In [2]:
import json
import rdflib

# Define a base namespace for all URIs
EXAMPLE_NS = rdflib.Namespace("http://example.org/")
WIKIDATA_NS = rdflib.Namespace("http://www.wikidata.org/entity/")
PREDICATE_NS = rdflib.Namespace("http://www.wikidata.org/prop/direct/")

def load_json(file_path):
    """Load a JSON file and return its content as a dictionary."""
    with open(file_path, 'r') as f:
        return json.load(f)

def parse_spo_file(spo_file_path):
    """Parse a tab-separated subject-predicate-object file."""
    triples = []
    with open(spo_file_path, 'r') as f:
        for line in f:
            parts = line.strip().split('\t')
            if len(parts) == 3:
                subject, predicate, obj = parts
                triples.append((subject, predicate, obj))
            else:
                # Optionally, log or print the problematic line for debugging
                print(f"Skipping invalid line: {line.strip()}")
    return triples

def generate_ttl(triples, entity_data, relation_data, type_data, entity2type_data, output_ttl_path):
    """Generate a TTL file based on triples and additional info from JSON files."""
    g = rdflib.Graph()

    for subj, pred, obj in triples:
        # Create RDF triples using the base namespace
        subject_uri = WIKIDATA_NS[subj]
        predicate_uri = PREDICATE_NS[pred]
        object_uri = WIKIDATA_NS[obj]

        g.add((subject_uri, predicate_uri, object_uri))

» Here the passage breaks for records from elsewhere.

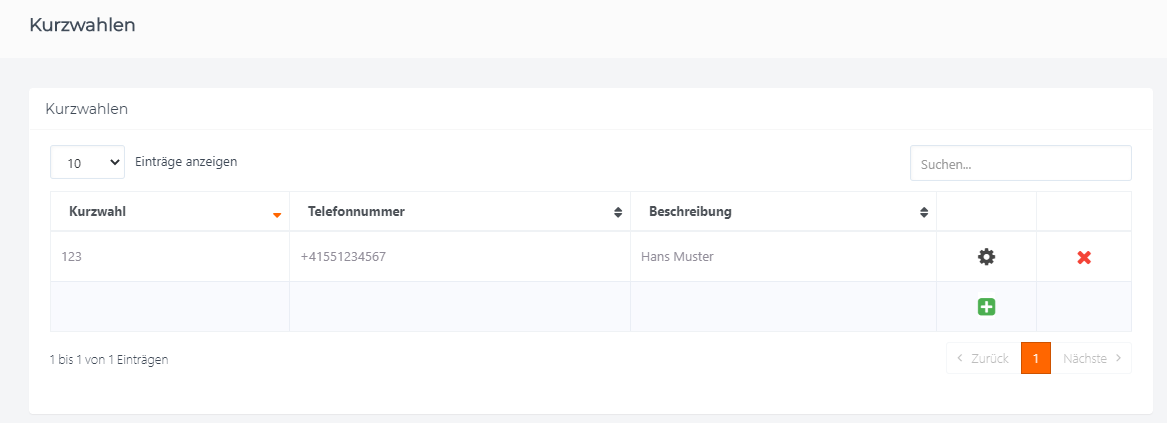Click phone number +41551234567 cell
This screenshot has width=1167, height=423.
click(460, 257)
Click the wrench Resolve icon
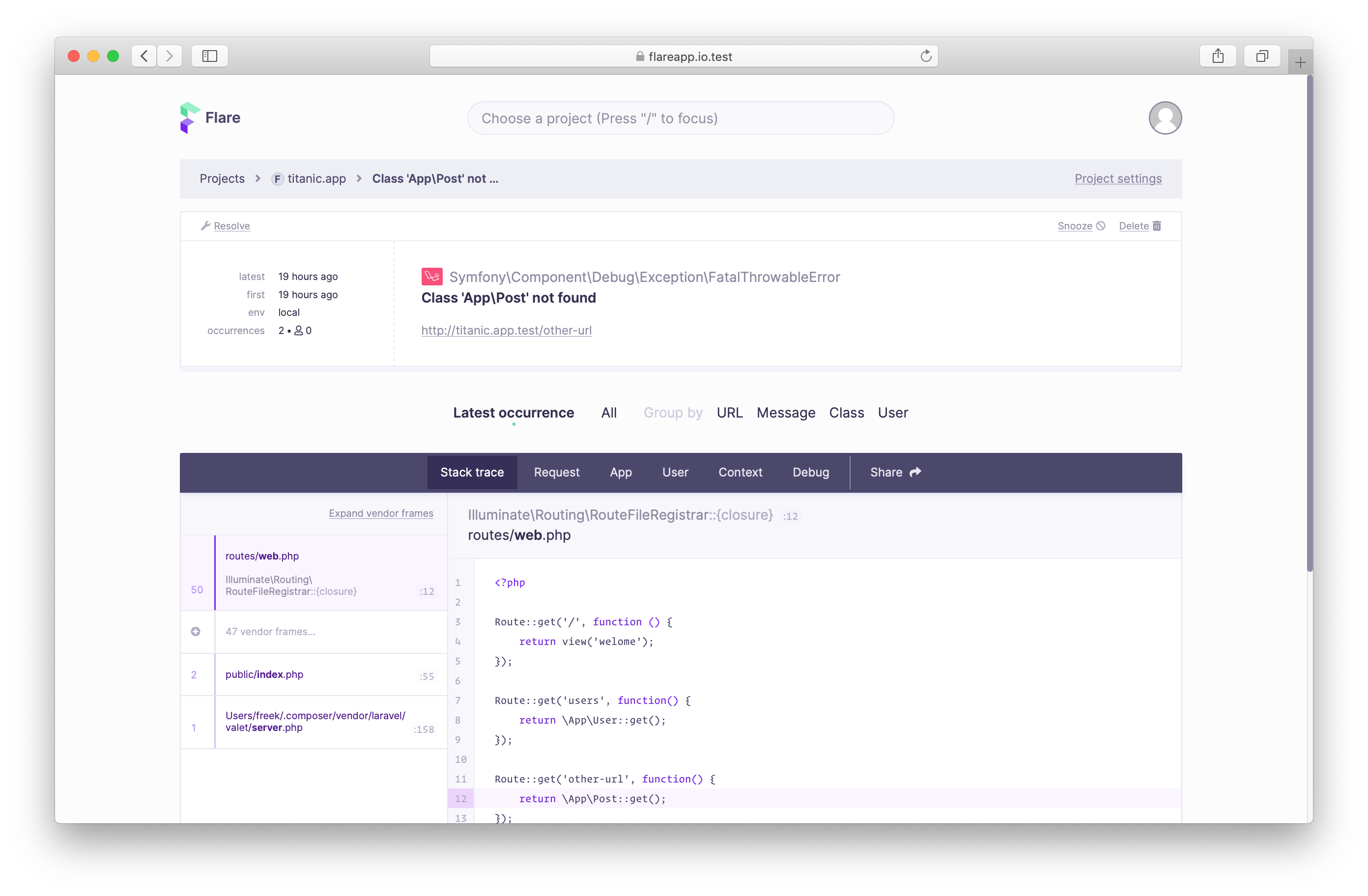 click(x=205, y=225)
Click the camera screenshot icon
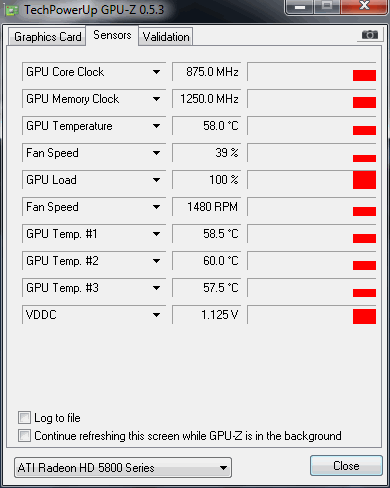Viewport: 390px width, 488px height. pos(370,35)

        # Add label and type link for subject
        if subj in entity_data:
            label = entity_data[subj].get('label', '')
            
            if label:
                g.add((subject_uri, rdflib.RDFS.label, rdflib.Literal(label)))
    
        # Add label and type link for object
        if obj in entity_data:
            label = entity_data[obj].get('label', '')
            
            if label:
                g.add((object_uri, rdflib.RDFS.label, rdflib.Literal(label)))

        # Add label for predicate
        if pred in relation_data:
            pred_label = relation_data[pred].get('label', '')
            if pred_label:
                g.add((predicate_uri, rdflib.RDFS.label, rdflib.Literal(pred_label)))

    # Add type relations using P31 from entity2type data
    for entity, types in entity2type_data.items():
        entity_uri = WIKIDATA_NS[entity]
        for entity_type in types:
            type_uri = WIKIDATA_NS[entity_type]
            g.add((entity_uri, PREDICATE_NS['P31'], type_uri))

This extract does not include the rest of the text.